L'ensemble de ces actions coordonnées par la DGAFP permet une mutualisation des connaissances, des échanges d'information basés sur un langage commun, tout en laissant aux différentes administrations toute latitude dans leur propre gestion. Sur l'absentéisme dans la fonction publique, des résultats récents établis à partir des enquêtes Emploi de l'INSEE montrent que le taux d'absentéisme au travail, défini comme le rapport entre le nombre d'absents au travail uniquement pour cause de maladie ou d'accident (hors congé de maternité ou toute autre cause) et les effectifs employés, atteint en 1998 2,9 % des effectifs du secteur privé, contre 2,5 % dans les administrations publiques ou 2,7 % dans les entreprises publiques ou nationales.

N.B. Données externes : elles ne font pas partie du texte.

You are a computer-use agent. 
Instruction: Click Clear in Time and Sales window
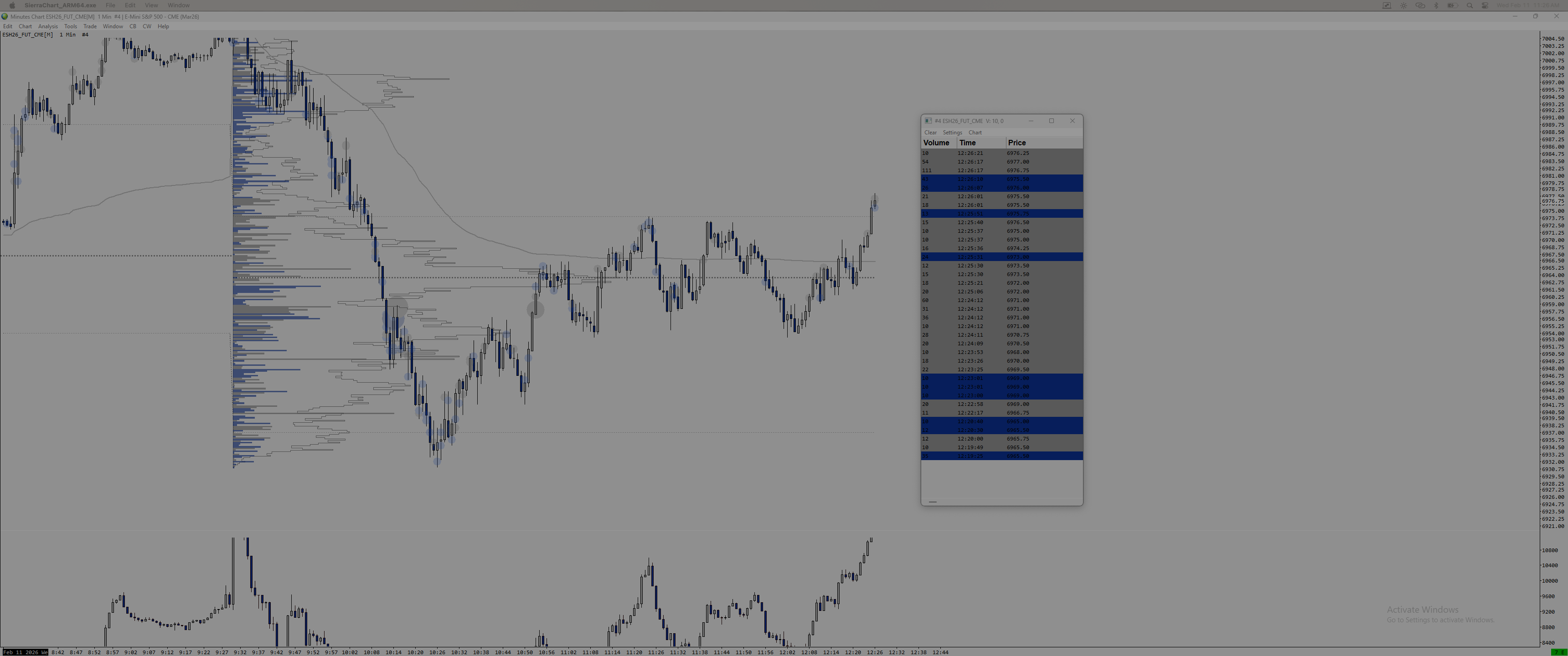930,132
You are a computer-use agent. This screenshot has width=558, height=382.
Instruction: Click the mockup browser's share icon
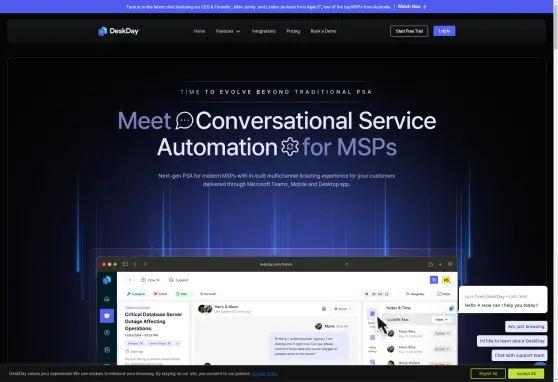430,264
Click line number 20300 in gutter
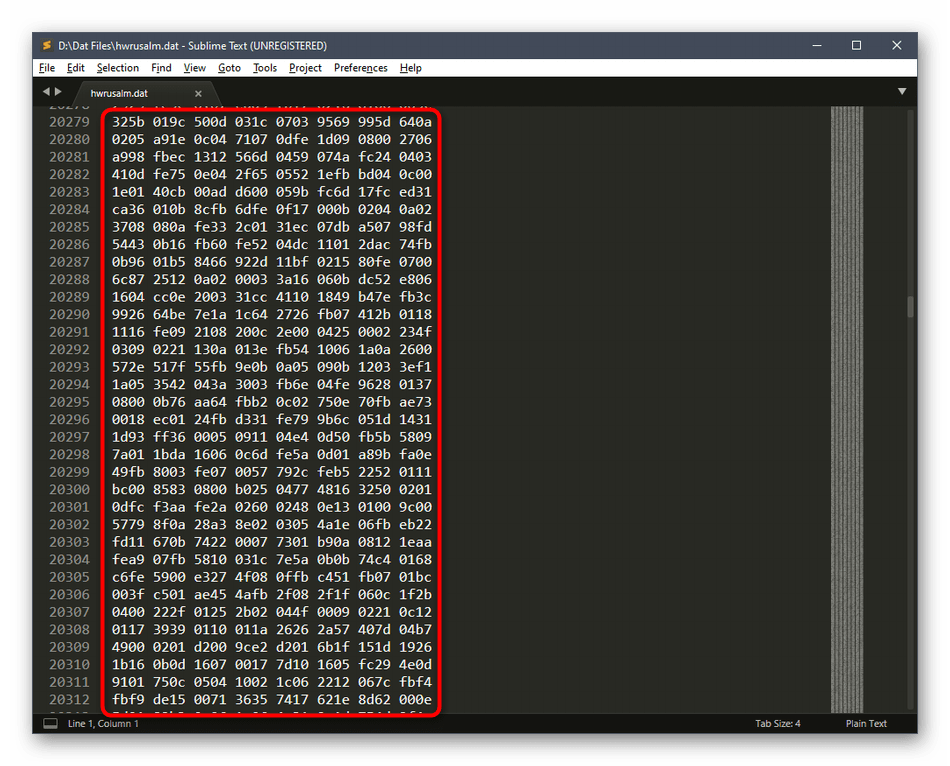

Celui observé dans les collectivités locales, les hôpitaux publics, organismes d'HLM et ceux de sécurité sociale est un peu plus élevé : 3,5 %. Ces résultats, obtenus par des calculs homogènes entre les secteurs public et privé, sont de nature à susciter les plus grandes réserves sur des travaux effectués à partir d'informations parcellaires et sur la base d'extrapolations contestables, auxquels fait référence l'honorable parlementaire.